Cambridge family lawyer Jackie Jessiman discusses the problems thrown up by withdrawal of legal aid for family law matters.

 

If you didn’t see this program recently on Panorama it’s worth watching:

www.bbc.co.uk/iplayer/episode/b05px4b9/panorama-diy-justice

It’s an insight into some of the problems thrown up by the withdrawal of legal aid for certain types of legal work including, as this program highlights, applications by parents in relation to their children. The cuts were brought in by the Legal aid, Sentencing and Punishment of Offenders Act 2012 [LASPO]. Amongst other things, it removed legal aid for divorce and actions between parents concerning their children.

Whether you agree with the cuts or not it is having an effect on whether some people are able to present their case fairly or at all and in that way affecting the right to access to justice.

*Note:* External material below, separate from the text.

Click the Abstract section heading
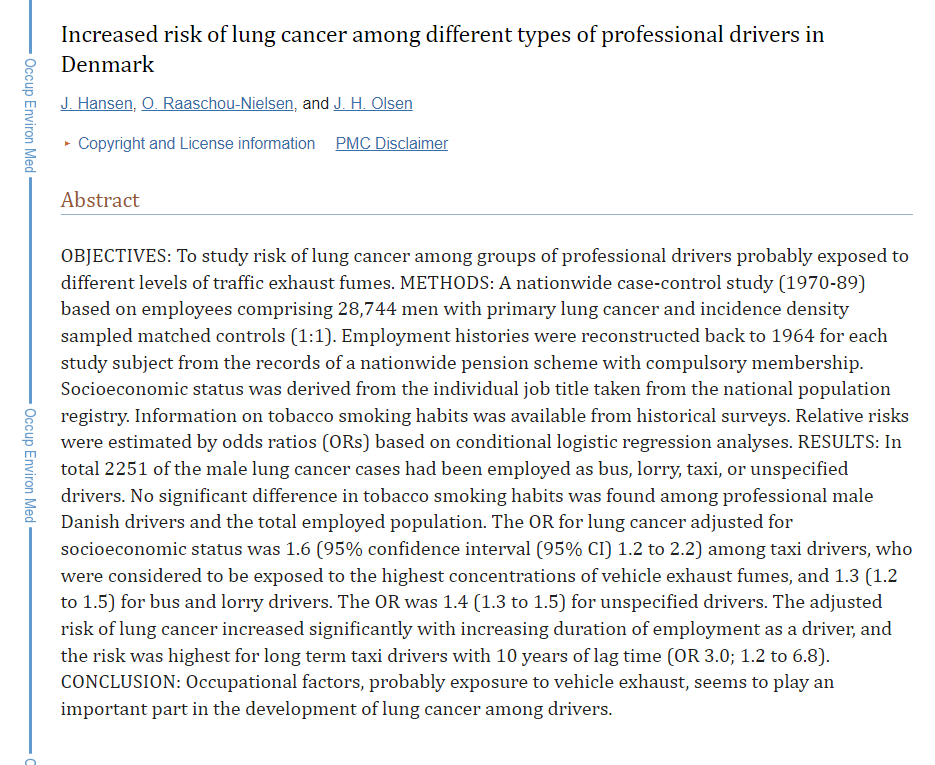The image size is (935, 765). [x=100, y=200]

The government's argument was that legal aid had got out of control and was costing the tax payer more than could be afforded. They questioned why the government was paying for people to get divorced. After all they don’t assist financially when people get married.

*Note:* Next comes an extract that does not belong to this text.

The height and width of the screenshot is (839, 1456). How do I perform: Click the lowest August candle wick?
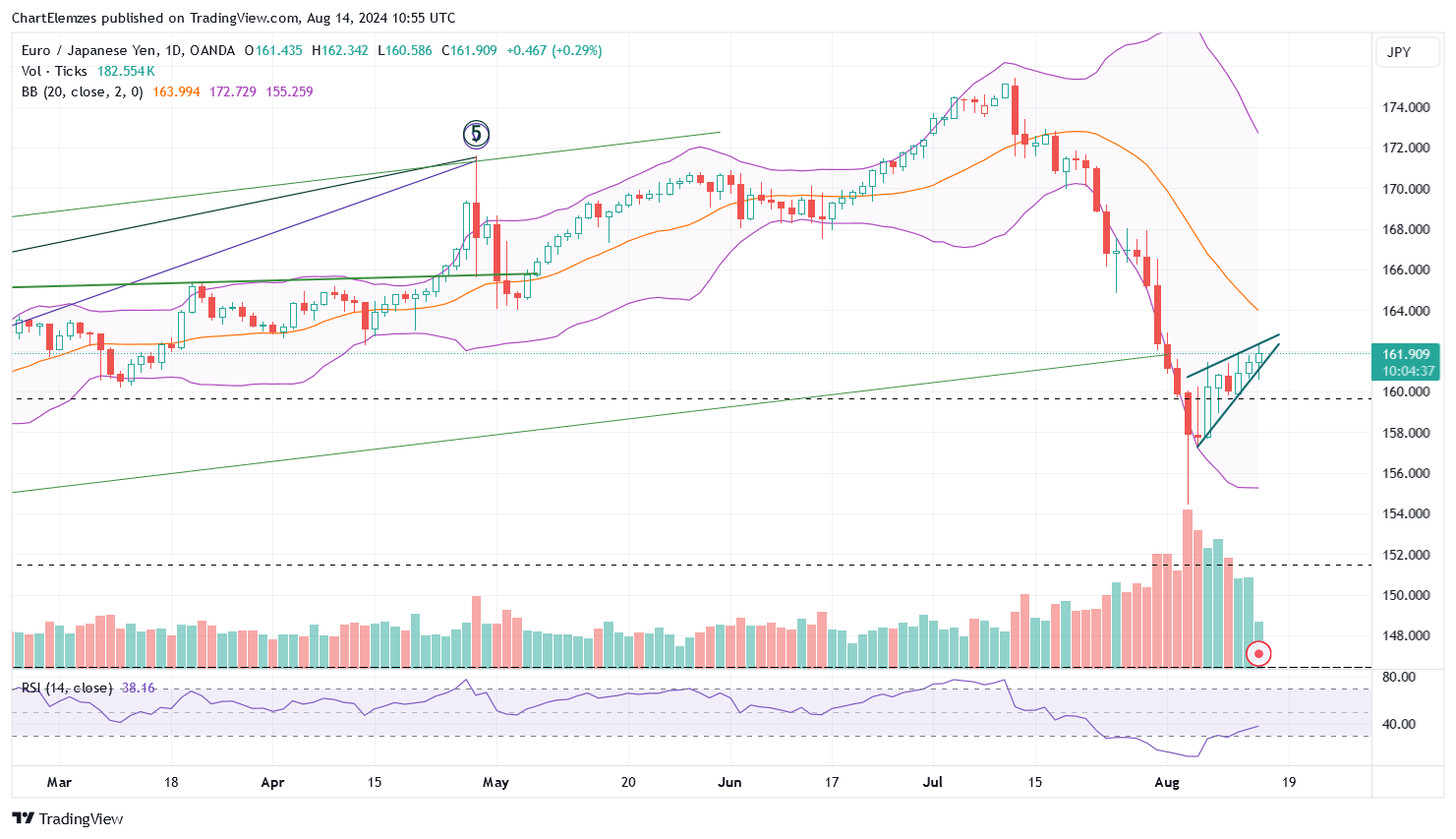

There were assertions about ‘fat cat lawyers’ which from my experience just doesn’t confirm the reality of the law firms that I deal with on a day to day basis. That is not to say they don’t exist, but they will not be the ones undertaking legal aid work.

Of course another consequence of the legal aid cuts was that many solicitors stopped doing certain types of work simply because legal aid was withdrawn or the legal aid that was left, simply didn’t allow them as a business to continue with it.

This means that access to advice for clients massively reduced. It also meant that more clients were having to represent themselves, and often not achieving what they deserved, simply because they were unfamiliar with the system and how to conduct the proceedings to present the case in the right way to their best advantage.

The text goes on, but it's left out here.